* [Try it]
Print every entry exactly as written.

[Exercise material]

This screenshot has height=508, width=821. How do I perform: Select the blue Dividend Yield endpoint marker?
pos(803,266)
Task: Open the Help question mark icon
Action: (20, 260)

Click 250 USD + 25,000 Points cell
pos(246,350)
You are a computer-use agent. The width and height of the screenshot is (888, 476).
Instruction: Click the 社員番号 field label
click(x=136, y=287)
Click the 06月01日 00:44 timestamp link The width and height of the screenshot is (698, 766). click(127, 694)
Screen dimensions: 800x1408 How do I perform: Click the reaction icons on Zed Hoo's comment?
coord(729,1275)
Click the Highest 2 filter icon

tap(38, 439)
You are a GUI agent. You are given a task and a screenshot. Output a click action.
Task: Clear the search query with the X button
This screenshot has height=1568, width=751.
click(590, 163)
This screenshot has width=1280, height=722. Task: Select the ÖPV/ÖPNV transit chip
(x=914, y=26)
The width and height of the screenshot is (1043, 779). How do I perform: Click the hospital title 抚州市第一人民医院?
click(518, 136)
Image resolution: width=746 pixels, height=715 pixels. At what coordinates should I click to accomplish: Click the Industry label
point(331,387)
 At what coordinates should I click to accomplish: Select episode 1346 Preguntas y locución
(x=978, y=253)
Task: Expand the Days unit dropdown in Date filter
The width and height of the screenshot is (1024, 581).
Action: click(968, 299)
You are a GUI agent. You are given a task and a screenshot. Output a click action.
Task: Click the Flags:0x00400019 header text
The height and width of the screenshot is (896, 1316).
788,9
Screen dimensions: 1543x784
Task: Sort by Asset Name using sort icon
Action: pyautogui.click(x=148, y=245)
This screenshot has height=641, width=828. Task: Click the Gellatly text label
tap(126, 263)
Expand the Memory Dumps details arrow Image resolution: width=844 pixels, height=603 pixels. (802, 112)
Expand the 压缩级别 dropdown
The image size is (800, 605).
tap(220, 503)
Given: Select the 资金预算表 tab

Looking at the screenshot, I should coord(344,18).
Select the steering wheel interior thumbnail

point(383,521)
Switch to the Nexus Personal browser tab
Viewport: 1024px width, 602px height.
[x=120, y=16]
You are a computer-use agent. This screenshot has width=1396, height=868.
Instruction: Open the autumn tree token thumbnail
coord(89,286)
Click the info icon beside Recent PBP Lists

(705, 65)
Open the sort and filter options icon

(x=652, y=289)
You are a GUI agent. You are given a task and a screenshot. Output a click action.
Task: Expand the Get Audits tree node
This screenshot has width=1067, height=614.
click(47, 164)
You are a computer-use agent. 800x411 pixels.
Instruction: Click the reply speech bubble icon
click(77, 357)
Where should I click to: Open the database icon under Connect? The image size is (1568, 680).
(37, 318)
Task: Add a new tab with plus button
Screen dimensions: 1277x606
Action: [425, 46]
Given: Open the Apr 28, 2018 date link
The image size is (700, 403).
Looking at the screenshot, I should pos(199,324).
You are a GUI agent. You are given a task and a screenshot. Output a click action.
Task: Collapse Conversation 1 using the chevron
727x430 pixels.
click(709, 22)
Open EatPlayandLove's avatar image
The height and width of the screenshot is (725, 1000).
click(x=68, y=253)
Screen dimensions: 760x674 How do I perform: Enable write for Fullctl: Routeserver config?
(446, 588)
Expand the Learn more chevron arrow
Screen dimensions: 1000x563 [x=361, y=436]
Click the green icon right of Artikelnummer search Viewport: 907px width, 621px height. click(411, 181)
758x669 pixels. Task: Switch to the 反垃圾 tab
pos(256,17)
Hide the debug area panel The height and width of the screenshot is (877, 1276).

[/Exercise material]

* [Written response]
This screenshot has height=508, width=821. How do I perform: Select the blue Dividend Yield endpoint marker?
pos(803,266)
Task: Open the Help question mark icon
Action: (20, 260)

Click 250 USD + 25,000 Points cell
pos(246,350)
You are a computer-use agent. The width and height of the screenshot is (888, 476).
Instruction: Click the 社員番号 field label
click(x=136, y=287)
Click the 06月01日 00:44 timestamp link The width and height of the screenshot is (698, 766). click(127, 694)
Screen dimensions: 800x1408 How do I perform: Click the reaction icons on Zed Hoo's comment?
coord(729,1275)
Click the Highest 2 filter icon

tap(38, 439)
You are a GUI agent. You are given a task and a screenshot. Output a click action.
Task: Clear the search query with the X button
This screenshot has height=1568, width=751.
click(590, 163)
This screenshot has width=1280, height=722. Task: Select the ÖPV/ÖPNV transit chip
(x=914, y=26)
The width and height of the screenshot is (1043, 779). How do I perform: Click the hospital title 抚州市第一人民医院?
click(518, 136)
Image resolution: width=746 pixels, height=715 pixels. At what coordinates should I click to accomplish: Click the Industry label
point(331,387)
 At what coordinates should I click to accomplish: Select episode 1346 Preguntas y locución
(x=978, y=253)
Task: Expand the Days unit dropdown in Date filter
The width and height of the screenshot is (1024, 581).
Action: click(968, 299)
You are a GUI agent. You are given a task and a screenshot. Output a click action.
Task: Click the Flags:0x00400019 header text
The height and width of the screenshot is (896, 1316).
788,9
Screen dimensions: 1543x784
Task: Sort by Asset Name using sort icon
Action: pyautogui.click(x=148, y=245)
This screenshot has height=641, width=828. Task: Click the Gellatly text label
tap(126, 263)
Expand the Memory Dumps details arrow Image resolution: width=844 pixels, height=603 pixels. (802, 112)
Expand the 压缩级别 dropdown
The image size is (800, 605).
tap(220, 503)
Given: Select the 资金预算表 tab

Looking at the screenshot, I should coord(344,18).
Select the steering wheel interior thumbnail

point(383,521)
Switch to the Nexus Personal browser tab
Viewport: 1024px width, 602px height.
[x=120, y=16]
You are a computer-use agent. This screenshot has width=1396, height=868.
Instruction: Open the autumn tree token thumbnail
coord(89,286)
Click the info icon beside Recent PBP Lists

(705, 65)
Open the sort and filter options icon

(x=652, y=289)
You are a GUI agent. You are given a task and a screenshot. Output a click action.
Task: Expand the Get Audits tree node
This screenshot has width=1067, height=614.
click(47, 164)
You are a computer-use agent. 800x411 pixels.
Instruction: Click the reply speech bubble icon
click(77, 357)
Where should I click to: Open the database icon under Connect? The image size is (1568, 680).
(37, 318)
Task: Add a new tab with plus button
Screen dimensions: 1277x606
Action: [425, 46]
Given: Open the Apr 28, 2018 date link
The image size is (700, 403).
Looking at the screenshot, I should pos(199,324).
You are a GUI agent. You are given a task and a screenshot. Output a click action.
Task: Collapse Conversation 1 using the chevron
727x430 pixels.
click(709, 22)
Open EatPlayandLove's avatar image
The height and width of the screenshot is (725, 1000).
click(x=68, y=253)
Screen dimensions: 760x674 How do I perform: Enable write for Fullctl: Routeserver config?
(446, 588)
Expand the Learn more chevron arrow
Screen dimensions: 1000x563 [x=361, y=436]
Click the green icon right of Artikelnummer search Viewport: 907px width, 621px height. click(411, 181)
758x669 pixels. Task: Switch to the 反垃圾 tab
pos(256,17)
Hide the debug area panel The height and width of the screenshot is (877, 1276).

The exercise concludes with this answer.